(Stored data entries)
# # # # #

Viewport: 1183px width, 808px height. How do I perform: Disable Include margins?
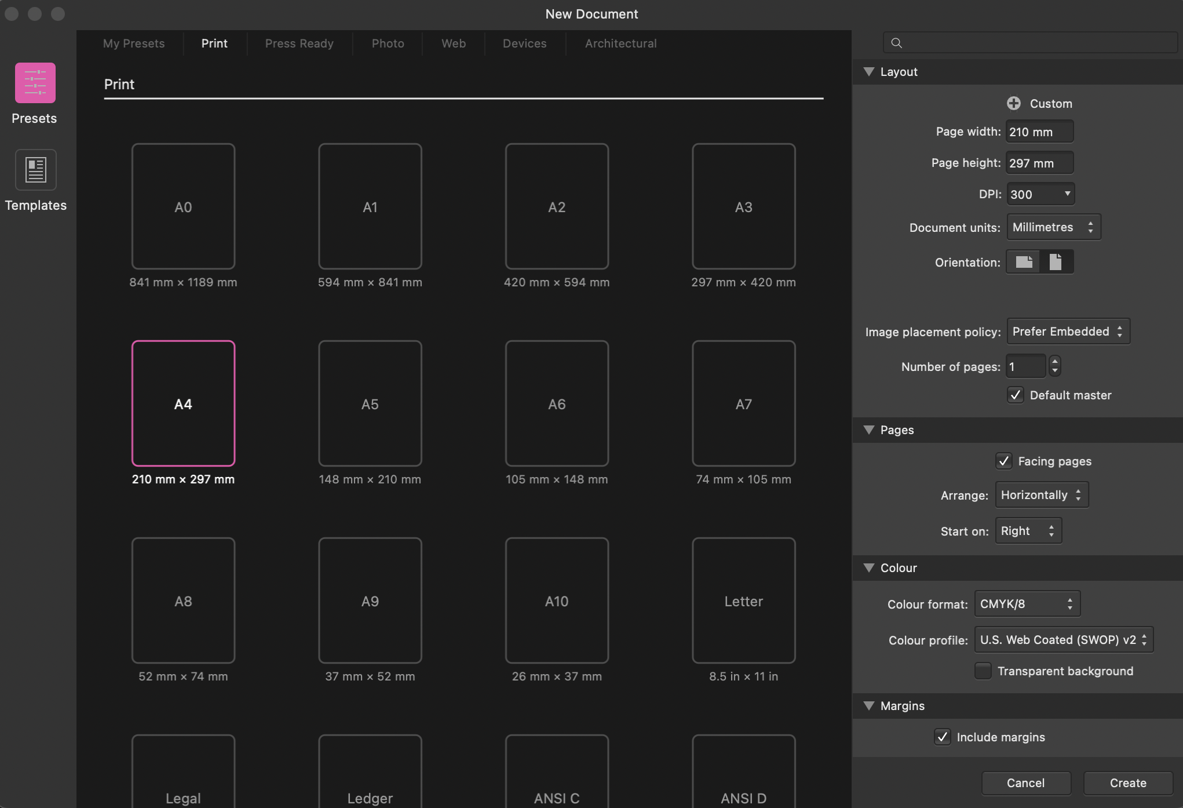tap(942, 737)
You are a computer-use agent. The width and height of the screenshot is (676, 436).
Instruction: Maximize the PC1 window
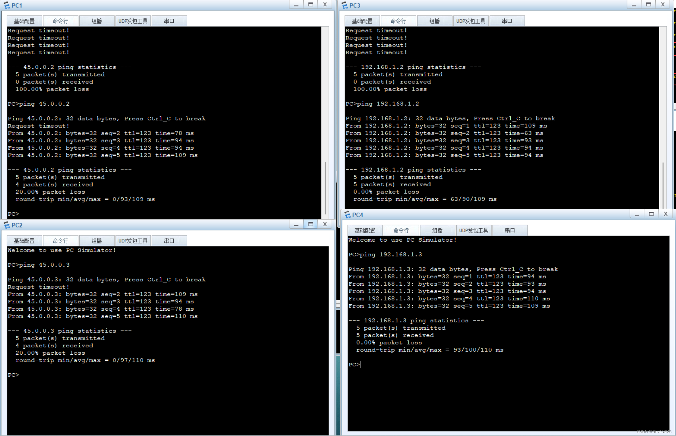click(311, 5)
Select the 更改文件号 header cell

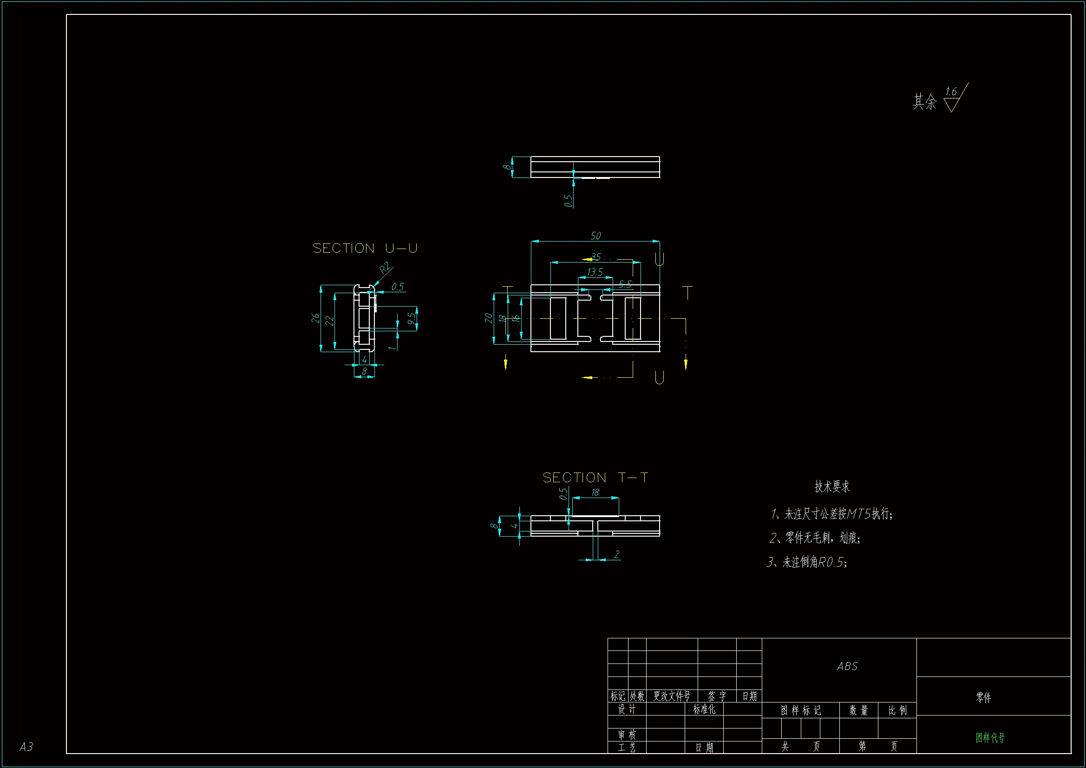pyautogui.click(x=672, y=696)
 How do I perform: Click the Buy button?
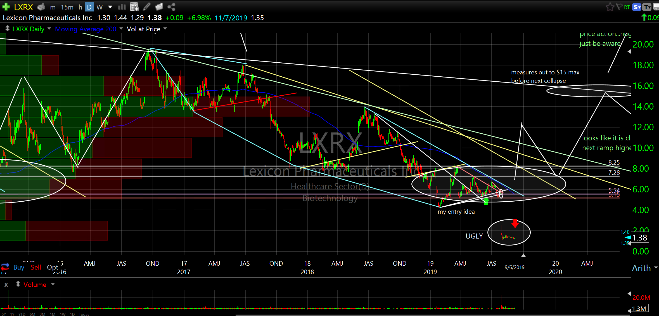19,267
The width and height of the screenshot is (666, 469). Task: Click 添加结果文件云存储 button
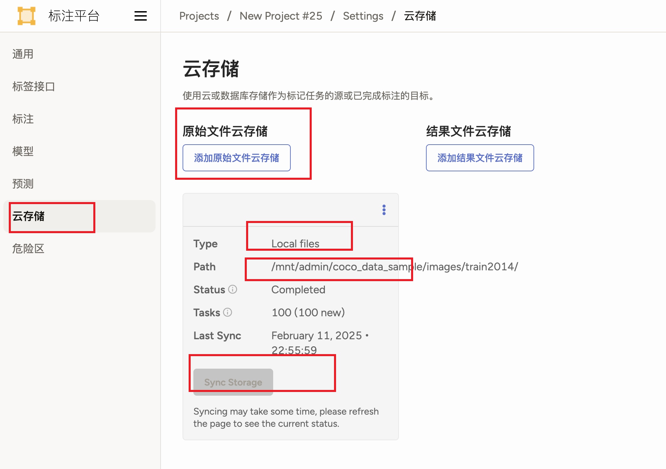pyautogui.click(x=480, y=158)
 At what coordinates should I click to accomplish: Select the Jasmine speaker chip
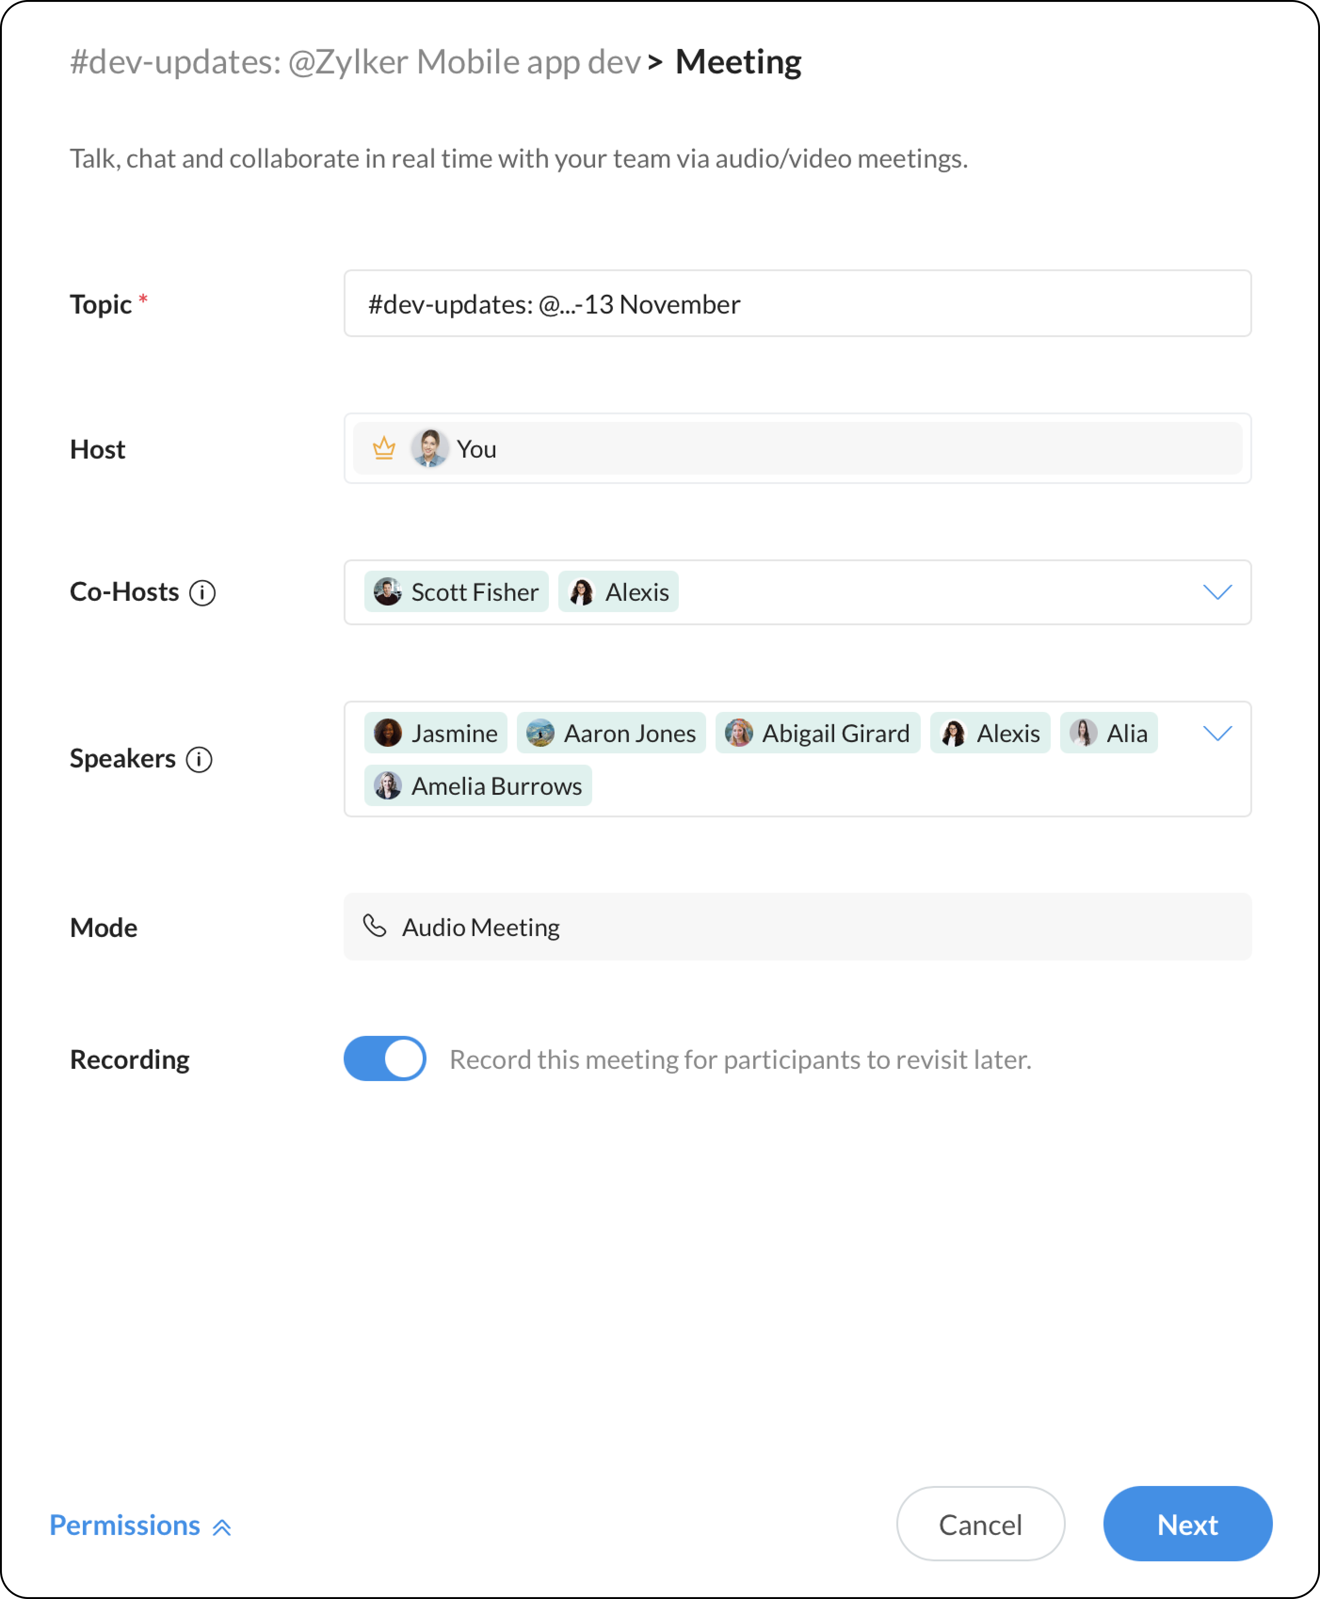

# # # # #

EXERCISE BRIEF = A faithful, word-for-word copy of the data is needed; the pictures should not appear in it.

SOLUTION =
Viewport: 1183px width, 808px height. How do I perform: Disable Include margins?
tap(942, 737)
You are a computer-use agent. The width and height of the screenshot is (676, 436).
Instruction: Maximize the PC1 window
click(311, 5)
Select the 更改文件号 header cell

pyautogui.click(x=672, y=696)
 How do I perform: Click the Buy button?
19,267
The width and height of the screenshot is (666, 469). Task: Click 添加结果文件云存储 button
pyautogui.click(x=480, y=158)
 At what coordinates should I click to accomplish: Select the Jasmine speaker chip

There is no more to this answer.